Source records
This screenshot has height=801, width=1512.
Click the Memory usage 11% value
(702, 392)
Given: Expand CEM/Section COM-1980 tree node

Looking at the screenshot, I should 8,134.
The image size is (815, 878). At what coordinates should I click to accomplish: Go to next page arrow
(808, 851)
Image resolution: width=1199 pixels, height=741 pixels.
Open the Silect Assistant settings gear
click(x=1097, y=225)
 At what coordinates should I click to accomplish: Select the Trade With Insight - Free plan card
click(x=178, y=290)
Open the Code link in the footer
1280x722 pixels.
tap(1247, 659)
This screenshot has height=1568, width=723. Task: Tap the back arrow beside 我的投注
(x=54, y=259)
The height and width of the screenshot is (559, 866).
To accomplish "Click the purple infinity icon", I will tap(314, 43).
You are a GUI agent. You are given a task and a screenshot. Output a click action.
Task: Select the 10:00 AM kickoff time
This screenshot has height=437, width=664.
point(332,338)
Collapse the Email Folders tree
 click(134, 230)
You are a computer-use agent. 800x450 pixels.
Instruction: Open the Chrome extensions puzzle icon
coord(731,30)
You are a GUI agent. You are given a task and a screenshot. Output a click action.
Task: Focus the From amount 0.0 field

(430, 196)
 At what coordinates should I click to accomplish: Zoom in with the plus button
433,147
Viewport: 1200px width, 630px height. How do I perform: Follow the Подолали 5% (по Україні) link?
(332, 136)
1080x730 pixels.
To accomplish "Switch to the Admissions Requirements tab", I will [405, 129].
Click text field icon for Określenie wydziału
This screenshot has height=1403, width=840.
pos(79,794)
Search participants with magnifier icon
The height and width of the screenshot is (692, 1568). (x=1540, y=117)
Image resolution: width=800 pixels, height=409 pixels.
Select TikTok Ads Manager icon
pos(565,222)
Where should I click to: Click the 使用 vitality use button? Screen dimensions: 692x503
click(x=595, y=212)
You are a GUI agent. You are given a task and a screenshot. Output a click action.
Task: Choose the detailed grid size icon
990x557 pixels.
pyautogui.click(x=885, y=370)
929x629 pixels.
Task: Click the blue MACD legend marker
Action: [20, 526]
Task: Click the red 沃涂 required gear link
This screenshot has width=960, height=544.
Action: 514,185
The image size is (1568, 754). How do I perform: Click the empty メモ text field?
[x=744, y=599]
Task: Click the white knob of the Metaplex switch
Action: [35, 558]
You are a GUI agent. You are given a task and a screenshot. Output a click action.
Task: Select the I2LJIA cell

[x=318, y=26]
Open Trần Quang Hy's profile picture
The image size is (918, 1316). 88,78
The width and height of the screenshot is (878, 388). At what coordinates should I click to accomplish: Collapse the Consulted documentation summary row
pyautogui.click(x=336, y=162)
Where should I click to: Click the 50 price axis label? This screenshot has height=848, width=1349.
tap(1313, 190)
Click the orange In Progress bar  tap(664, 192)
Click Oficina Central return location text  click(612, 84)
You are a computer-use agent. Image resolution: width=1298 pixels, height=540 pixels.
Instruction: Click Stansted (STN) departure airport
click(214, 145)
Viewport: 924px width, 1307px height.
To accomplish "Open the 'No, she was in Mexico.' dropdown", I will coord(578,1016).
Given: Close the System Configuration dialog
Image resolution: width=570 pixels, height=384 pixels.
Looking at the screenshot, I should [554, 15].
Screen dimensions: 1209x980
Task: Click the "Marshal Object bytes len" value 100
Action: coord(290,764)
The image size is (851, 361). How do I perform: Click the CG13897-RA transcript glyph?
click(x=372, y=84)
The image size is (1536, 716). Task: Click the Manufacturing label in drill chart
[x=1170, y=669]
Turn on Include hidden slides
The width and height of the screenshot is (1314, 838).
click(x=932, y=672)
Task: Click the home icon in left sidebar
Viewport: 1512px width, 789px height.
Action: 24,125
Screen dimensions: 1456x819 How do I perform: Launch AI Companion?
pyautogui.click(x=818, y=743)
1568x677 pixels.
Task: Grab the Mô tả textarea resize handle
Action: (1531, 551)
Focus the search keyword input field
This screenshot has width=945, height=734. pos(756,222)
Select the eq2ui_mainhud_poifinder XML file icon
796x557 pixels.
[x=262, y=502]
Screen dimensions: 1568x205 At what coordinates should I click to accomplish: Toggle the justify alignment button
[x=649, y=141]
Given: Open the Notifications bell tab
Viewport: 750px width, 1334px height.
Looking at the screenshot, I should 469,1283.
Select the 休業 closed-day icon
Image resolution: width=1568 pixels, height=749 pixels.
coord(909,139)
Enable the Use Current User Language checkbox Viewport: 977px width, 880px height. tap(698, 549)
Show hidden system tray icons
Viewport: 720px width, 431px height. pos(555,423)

Required work
Locate the word "will" in the records above, and return each line that has it.

Reply
To accomplish "Click the purple infinity icon", I will tap(314, 43).
To accomplish "Switch to the Admissions Requirements tab", I will [405, 129].
To accomplish "Open the 'No, she was in Mexico.' dropdown", I will coord(578,1016).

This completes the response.